Para o especialista, além das escolas e dos hospitais, também as prisões — lugares de isolamento por excelência — devem estar preparadas para lidar com o fenómeno. “Os presos também são seres humanos e tem de haver pessoas capazes de compreendê-los e ajudá-los a ultrapassar a solidão”, remata.
O coordenador do Observatório da Solidão realça ainda a parceria britânica com a empresa de correios Royal Mail para enfatizar o papel das visitas domiciliárias, sobretudo aos mais idosos. “Em Portugal, isso é assegurado, em certos meios rurais, pela GNR, que passa pelas casas das pessoas para saber como estão, se tomaram os medicamentos… É um trabalho importante, mas, uma vez mais, era útil uma formação direcionada para o fenómeno da solidão“, sublinha.
Os espaços de convívio — e os de discussão
Para o especialista, é preciso colocar as pessoas a falar e a pensar sobre a solidão.

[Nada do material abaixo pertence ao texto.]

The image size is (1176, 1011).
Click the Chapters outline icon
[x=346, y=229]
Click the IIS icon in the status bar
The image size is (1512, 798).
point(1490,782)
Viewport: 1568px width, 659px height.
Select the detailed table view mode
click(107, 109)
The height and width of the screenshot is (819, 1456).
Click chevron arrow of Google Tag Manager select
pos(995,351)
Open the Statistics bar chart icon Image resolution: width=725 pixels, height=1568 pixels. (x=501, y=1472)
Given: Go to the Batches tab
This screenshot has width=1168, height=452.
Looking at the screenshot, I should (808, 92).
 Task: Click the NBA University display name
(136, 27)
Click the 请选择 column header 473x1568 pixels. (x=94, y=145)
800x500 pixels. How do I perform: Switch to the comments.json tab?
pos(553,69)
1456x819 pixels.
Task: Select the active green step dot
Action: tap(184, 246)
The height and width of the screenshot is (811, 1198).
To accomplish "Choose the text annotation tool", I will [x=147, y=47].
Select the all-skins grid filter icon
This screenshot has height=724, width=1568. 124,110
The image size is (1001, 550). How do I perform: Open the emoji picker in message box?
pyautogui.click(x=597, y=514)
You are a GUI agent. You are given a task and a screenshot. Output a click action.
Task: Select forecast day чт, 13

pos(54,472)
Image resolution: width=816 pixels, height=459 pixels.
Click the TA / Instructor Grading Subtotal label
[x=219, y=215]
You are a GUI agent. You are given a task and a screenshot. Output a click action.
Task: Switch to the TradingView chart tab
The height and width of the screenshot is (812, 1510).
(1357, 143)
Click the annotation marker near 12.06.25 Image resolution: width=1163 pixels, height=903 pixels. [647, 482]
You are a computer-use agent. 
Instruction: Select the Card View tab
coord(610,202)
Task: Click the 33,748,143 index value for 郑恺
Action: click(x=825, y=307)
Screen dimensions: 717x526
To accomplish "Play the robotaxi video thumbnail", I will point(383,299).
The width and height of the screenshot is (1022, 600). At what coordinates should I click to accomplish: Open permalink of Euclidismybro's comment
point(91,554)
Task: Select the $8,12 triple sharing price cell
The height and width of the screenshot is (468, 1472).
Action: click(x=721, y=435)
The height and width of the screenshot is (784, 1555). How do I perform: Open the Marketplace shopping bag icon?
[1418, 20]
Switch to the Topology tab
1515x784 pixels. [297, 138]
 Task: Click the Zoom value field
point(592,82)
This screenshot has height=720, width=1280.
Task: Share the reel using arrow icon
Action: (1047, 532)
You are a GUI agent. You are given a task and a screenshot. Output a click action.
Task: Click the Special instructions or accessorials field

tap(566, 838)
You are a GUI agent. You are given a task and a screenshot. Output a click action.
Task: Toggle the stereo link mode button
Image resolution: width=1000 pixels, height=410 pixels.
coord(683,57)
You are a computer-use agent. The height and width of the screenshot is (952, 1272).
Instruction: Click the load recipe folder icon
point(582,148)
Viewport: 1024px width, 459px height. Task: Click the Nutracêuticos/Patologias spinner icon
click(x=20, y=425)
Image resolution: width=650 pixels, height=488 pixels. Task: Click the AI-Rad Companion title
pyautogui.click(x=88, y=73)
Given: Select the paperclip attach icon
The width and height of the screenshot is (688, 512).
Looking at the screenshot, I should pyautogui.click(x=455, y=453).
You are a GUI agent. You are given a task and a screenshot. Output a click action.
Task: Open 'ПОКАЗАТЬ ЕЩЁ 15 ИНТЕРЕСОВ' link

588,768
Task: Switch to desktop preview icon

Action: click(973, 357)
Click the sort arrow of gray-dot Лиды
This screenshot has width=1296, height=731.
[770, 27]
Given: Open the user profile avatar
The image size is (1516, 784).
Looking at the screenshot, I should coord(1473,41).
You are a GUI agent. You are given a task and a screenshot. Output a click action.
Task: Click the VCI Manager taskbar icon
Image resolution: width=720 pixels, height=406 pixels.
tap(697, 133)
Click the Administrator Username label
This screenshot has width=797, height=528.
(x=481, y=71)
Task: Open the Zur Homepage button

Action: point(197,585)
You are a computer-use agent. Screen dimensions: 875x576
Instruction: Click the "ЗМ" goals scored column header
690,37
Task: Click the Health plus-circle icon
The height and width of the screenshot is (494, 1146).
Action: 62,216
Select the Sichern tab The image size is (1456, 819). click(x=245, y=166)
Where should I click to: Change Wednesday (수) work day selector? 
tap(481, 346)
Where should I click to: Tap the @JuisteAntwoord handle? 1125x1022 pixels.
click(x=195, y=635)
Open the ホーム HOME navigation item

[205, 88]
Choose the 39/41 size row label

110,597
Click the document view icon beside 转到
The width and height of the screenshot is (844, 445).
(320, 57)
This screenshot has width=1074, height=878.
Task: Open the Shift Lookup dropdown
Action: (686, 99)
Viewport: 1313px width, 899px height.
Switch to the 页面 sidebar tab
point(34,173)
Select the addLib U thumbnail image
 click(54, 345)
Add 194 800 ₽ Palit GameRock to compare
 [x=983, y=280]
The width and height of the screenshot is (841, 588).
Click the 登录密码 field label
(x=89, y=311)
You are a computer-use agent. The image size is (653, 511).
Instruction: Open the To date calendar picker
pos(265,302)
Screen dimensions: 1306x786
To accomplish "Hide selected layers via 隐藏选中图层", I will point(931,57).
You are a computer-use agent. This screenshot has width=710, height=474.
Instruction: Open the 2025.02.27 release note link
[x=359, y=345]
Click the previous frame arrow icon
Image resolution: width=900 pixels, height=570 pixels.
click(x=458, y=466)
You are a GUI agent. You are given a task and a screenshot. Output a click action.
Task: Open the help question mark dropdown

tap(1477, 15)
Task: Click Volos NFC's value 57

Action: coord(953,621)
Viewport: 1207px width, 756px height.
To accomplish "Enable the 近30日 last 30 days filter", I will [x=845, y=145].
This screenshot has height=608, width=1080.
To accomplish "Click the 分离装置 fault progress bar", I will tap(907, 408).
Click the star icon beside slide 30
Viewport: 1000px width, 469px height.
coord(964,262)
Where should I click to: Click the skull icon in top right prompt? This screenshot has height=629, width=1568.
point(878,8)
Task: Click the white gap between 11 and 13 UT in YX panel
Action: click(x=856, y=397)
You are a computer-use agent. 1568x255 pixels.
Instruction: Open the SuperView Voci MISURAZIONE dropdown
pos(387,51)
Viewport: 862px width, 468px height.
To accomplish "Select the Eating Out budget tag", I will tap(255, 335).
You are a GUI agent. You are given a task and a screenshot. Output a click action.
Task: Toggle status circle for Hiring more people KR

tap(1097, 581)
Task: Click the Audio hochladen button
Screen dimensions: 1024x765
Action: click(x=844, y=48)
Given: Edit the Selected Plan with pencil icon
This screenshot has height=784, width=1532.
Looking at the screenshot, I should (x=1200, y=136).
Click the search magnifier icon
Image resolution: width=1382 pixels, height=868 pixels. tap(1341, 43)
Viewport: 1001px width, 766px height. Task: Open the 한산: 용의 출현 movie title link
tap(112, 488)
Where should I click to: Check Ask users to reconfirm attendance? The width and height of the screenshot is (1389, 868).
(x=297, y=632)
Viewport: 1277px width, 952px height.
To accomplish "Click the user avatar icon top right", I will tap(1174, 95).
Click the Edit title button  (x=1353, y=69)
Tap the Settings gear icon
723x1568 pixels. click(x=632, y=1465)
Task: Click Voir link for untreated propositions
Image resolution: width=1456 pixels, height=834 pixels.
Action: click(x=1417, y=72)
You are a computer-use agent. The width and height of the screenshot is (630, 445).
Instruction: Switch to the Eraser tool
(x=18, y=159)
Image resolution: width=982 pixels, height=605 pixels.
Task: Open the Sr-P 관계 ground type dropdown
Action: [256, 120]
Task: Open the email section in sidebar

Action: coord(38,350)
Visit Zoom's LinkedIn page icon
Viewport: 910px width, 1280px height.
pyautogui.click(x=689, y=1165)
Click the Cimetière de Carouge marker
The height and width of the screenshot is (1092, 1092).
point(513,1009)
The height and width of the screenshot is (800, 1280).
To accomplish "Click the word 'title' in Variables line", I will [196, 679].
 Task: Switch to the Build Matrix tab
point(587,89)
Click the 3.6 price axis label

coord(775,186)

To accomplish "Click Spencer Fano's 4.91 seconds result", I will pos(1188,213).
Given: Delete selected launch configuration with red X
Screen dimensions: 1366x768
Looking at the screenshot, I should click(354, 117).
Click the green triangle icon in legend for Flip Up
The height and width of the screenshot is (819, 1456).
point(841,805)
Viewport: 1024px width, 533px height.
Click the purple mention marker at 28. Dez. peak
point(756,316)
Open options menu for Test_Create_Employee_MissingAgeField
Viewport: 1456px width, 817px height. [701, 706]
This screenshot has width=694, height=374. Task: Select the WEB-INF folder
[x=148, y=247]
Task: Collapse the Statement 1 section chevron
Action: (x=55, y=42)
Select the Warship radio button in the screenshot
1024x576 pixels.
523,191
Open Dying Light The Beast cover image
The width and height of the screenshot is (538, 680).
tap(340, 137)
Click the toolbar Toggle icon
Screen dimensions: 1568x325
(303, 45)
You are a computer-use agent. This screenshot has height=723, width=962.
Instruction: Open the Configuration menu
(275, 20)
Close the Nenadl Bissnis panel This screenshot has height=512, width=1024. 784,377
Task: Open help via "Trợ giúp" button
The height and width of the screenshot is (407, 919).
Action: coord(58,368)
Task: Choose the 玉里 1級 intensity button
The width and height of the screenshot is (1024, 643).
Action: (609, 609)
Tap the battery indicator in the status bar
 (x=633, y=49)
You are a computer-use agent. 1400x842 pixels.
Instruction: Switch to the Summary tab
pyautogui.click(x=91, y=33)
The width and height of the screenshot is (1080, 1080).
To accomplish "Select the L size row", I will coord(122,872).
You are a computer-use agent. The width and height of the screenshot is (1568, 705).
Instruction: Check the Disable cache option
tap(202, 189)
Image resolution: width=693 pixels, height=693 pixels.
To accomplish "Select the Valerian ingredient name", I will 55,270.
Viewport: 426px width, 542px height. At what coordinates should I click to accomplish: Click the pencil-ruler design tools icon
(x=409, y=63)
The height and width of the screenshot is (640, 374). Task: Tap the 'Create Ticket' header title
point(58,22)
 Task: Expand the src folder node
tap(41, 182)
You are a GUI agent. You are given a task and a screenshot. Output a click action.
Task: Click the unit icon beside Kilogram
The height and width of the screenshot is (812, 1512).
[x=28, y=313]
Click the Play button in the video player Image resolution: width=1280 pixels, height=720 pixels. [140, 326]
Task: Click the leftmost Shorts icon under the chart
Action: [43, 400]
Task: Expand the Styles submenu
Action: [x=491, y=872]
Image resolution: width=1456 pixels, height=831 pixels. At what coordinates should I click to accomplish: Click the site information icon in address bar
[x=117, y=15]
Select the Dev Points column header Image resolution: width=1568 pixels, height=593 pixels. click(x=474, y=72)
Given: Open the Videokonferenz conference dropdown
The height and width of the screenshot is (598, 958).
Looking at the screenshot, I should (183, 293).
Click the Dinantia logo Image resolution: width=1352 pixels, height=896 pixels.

Por isso, considera que uma estratégia em Portugal deveria passar pela realização de colóquios e iniciativas de sensibilização em vários pontos do país — onde se divulgasse informação sobre o tema, mas também se auscultassem soluções para ajudar a amenizar o problema. “Tem de haver uma sensibilização para o assunto. Tem de se falar para quebrar o tabu e o esquecimento“, refere.
À semelhança do que acontece em Inglaterra, também em Portugal é necessário o reforço dos espaços públicos como parte de uma estratégia de combate à solidão. Pelo menos é o que pensa Adalberto Carvalho, que direciona a questão para as autarquias. “Podia ser uma encomenda feita à Associação Nacional de Municípios”, atira. “O poder local tem de ser sensibilizado para a criação e funcionamento de espaços de convívio, de partilha, de comunidade”. Mas o investigador deixa uma ressalva. “Não basta construir infraestruturas, é preciso que os espaços proporcionem uma interação social”.
Para o especialista, as comunidades locais desempenham um papel de protagonismo numa estratégia para Portugal. “Nas freguesias e nos municípios é onde tudo deve começar, porque é onde a sociedade civil está mais próxima e mais presente”, defende, para concluir: “E se a sociedade civil se capacitar, se motivar, se ela própria for interveniente neste processo, aí sim a problemática da solidão vai ganhar o estatuto de problema político“.